_Given problem:_
Reproduce the records word for word from the line containing "Image resolution: width=1173" up to and including the line containing "Click Remove Surface Follow button".

_The records:_

--- Begin ---

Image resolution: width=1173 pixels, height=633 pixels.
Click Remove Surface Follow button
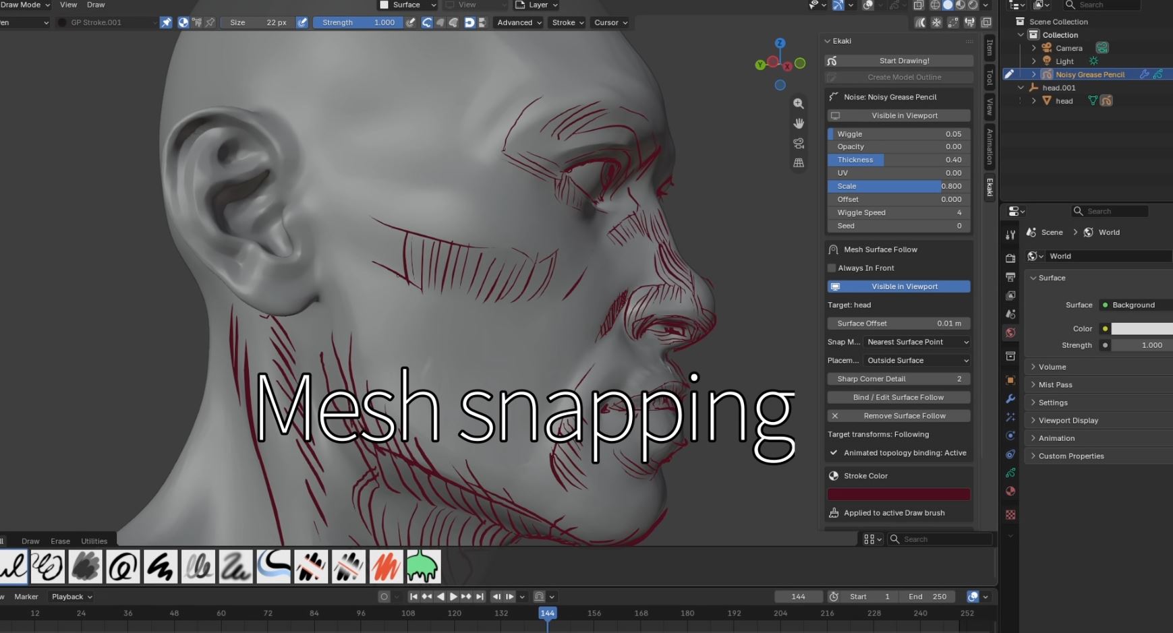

--- End ---
--- Begin ---

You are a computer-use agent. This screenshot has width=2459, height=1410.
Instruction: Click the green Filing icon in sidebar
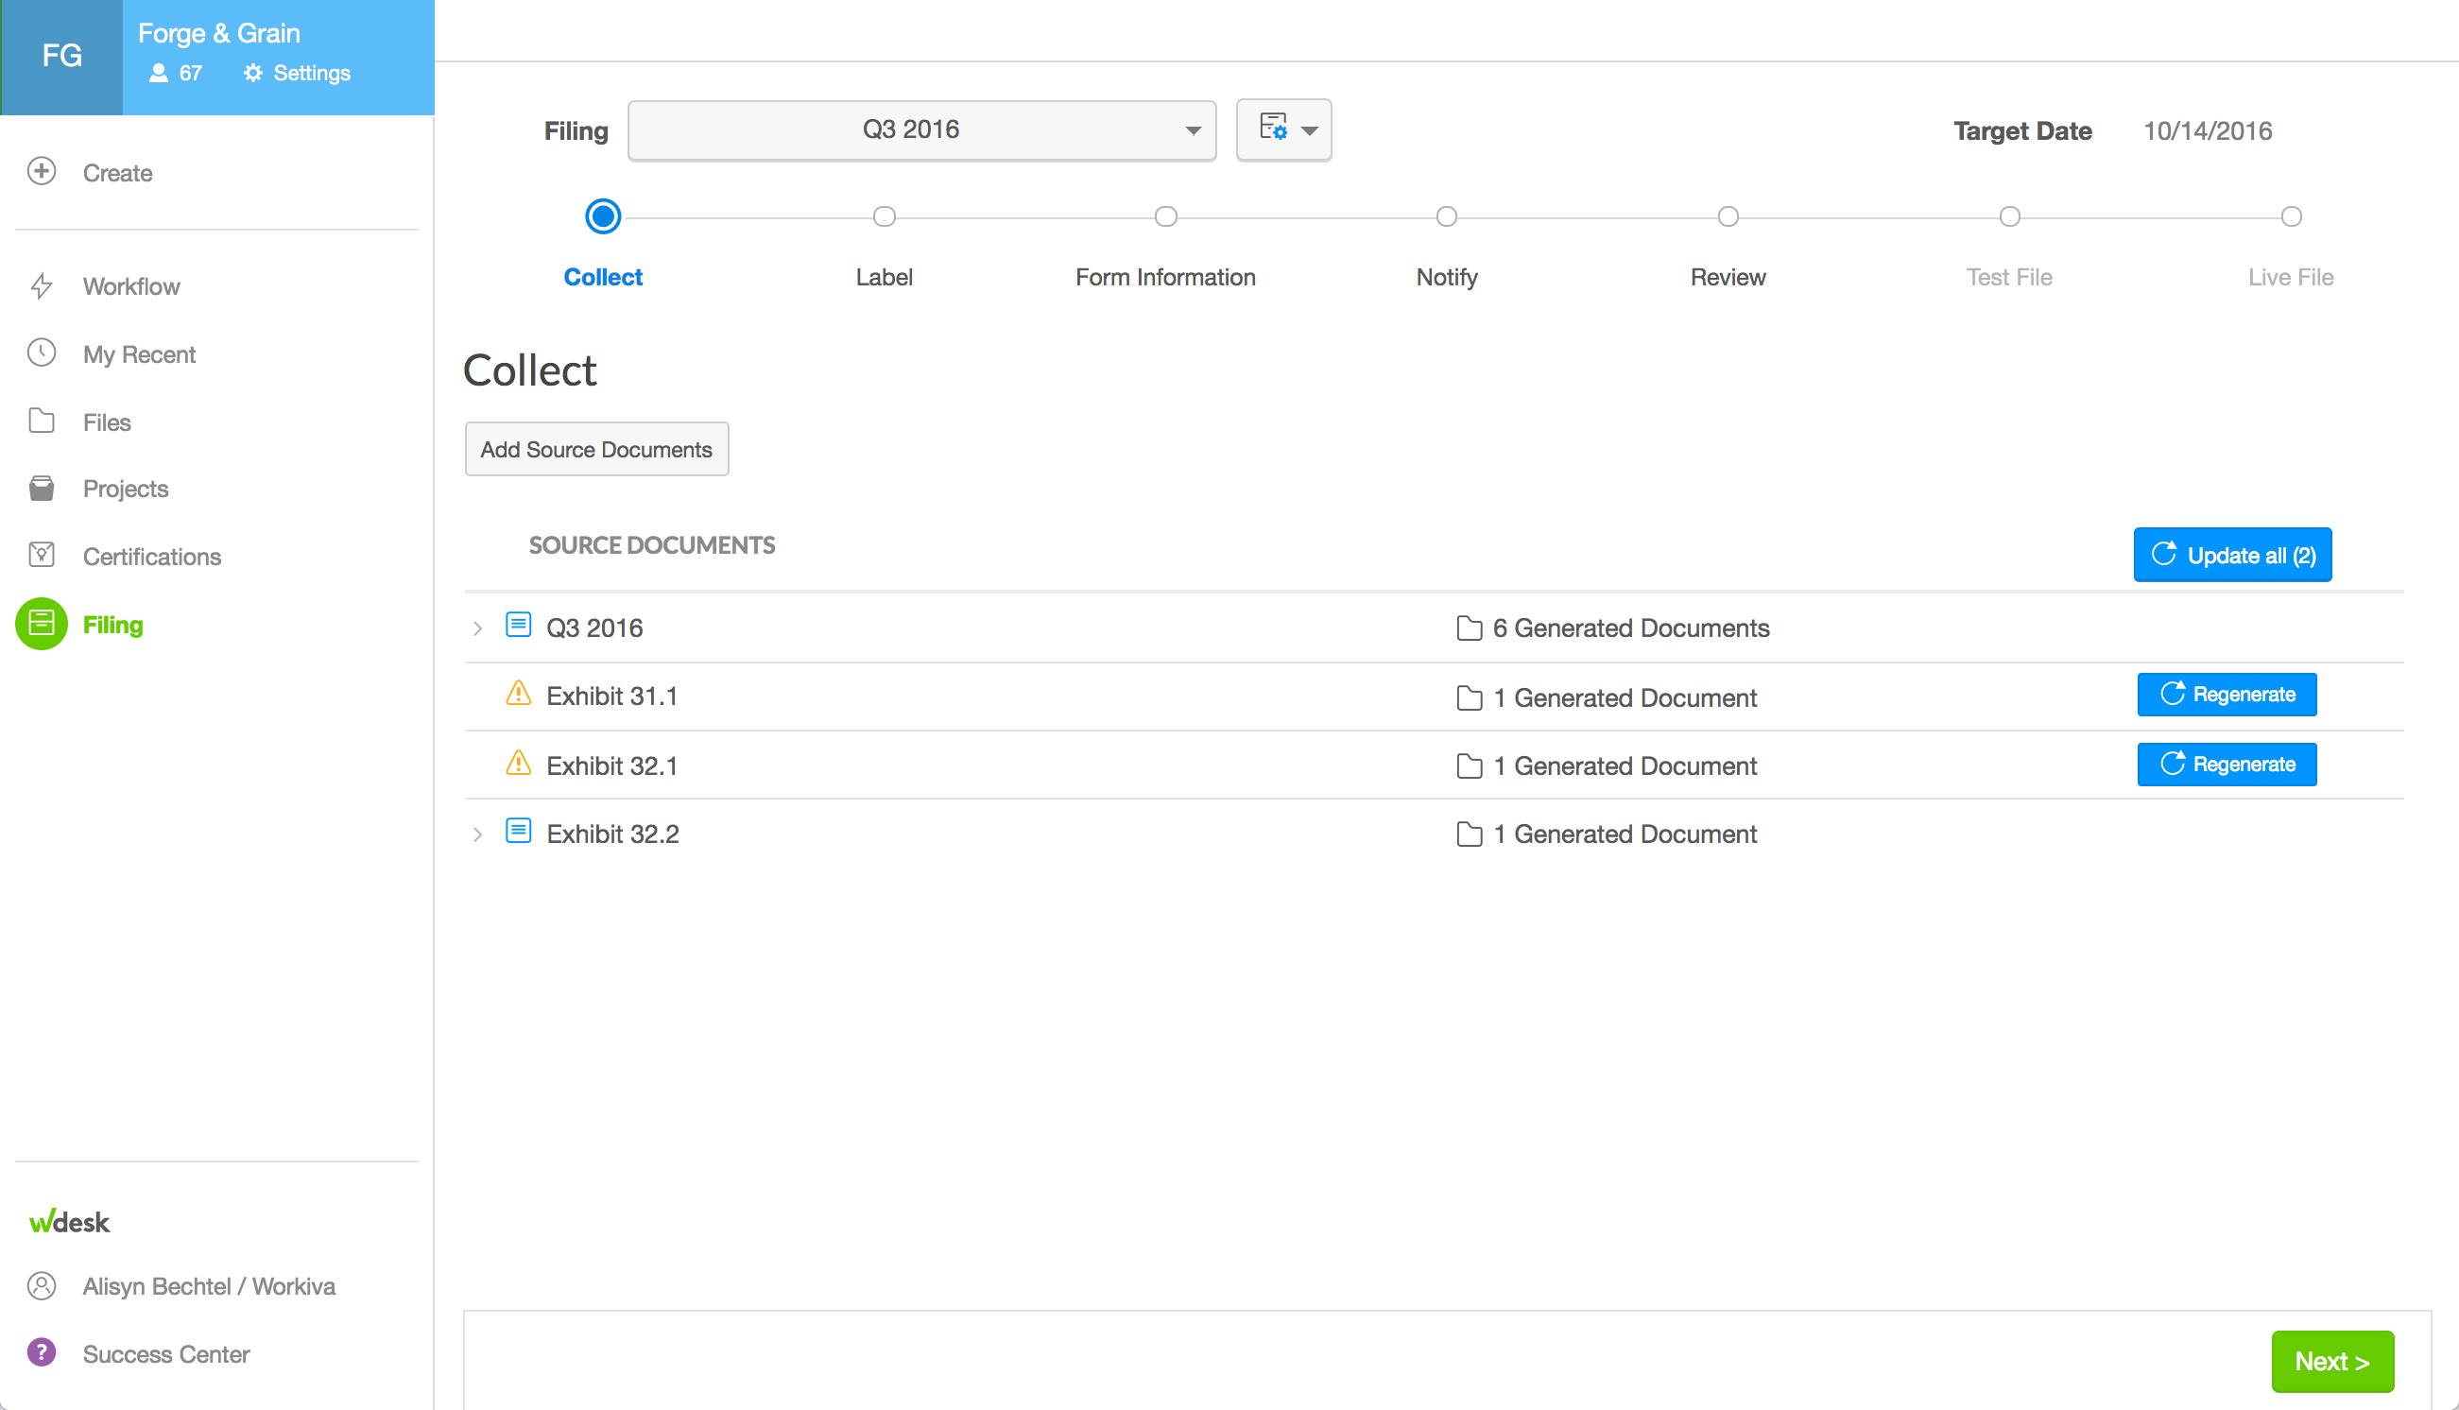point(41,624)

--- End ---

_Problem solution:_
Image resolution: width=1173 pixels, height=633 pixels.
Click Remove Surface Follow button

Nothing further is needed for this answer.